Endovascular treatment of a ruptured aortic pseudoaneurysm and its complications in an 8-year-old child with Ehlers-Danlos syndrome type VI

The procollagen-lysine, 2-oxoglutarate 5-dioxygenase 1 (PLOD1) gene may affect arterial integrity through enzymatic roles and the modulation of vascular smooth muscle cells. We present a complicated vascular case of an 8-year-old male child with Ehlers-Danlos syndrome type VI. The patient was diagnosed with a ruptured pseudoaneurysm of the infrarenal abdominal aorta. Endovascular treatment was performed using a covered self-expandable endograft.

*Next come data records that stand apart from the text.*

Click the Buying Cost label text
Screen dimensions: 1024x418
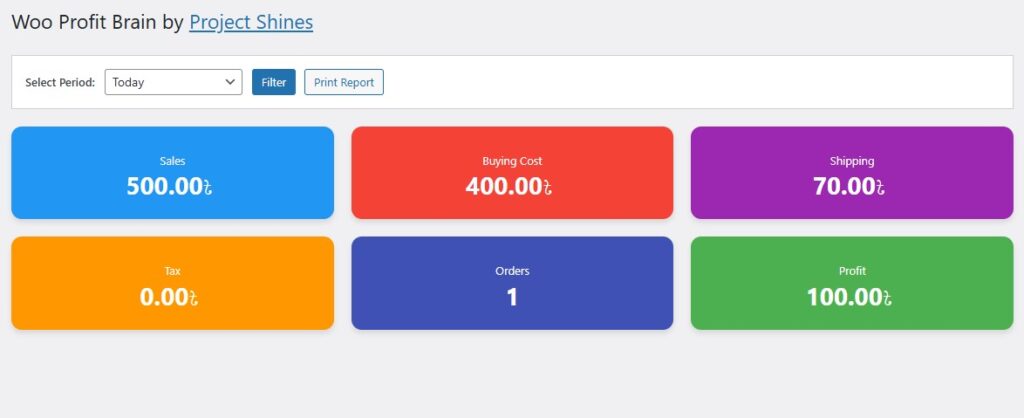point(512,160)
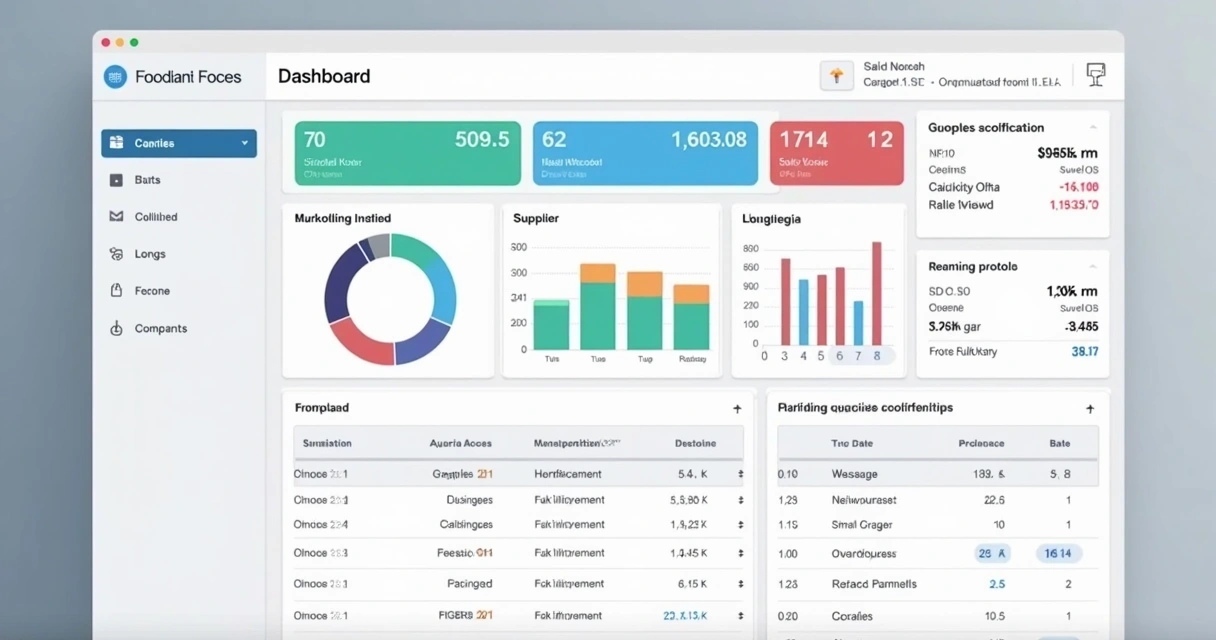Open the Said Norcah profile menu
This screenshot has height=640, width=1216.
895,66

However, complications arose at the vascular access sites during the procedure, highlighting arterial fragility. PLOD1 mutations can be associated with false abdominal aortic aneurysms or arterial fragility. Open repair poses a high risk for patients with Ehlers-Danlos syndrome. Although the long-term results are unknown, endovascular stent grafts may be a suitable option for emergency clinical scenarios such as ruptured abdominal aortic pseudoaneurysms. Ehlers-Danlos syndrome is a connective tissue disorder characterized by joint hypermobility, skin elasticity, disability, abnormal scarring, and vascular complications.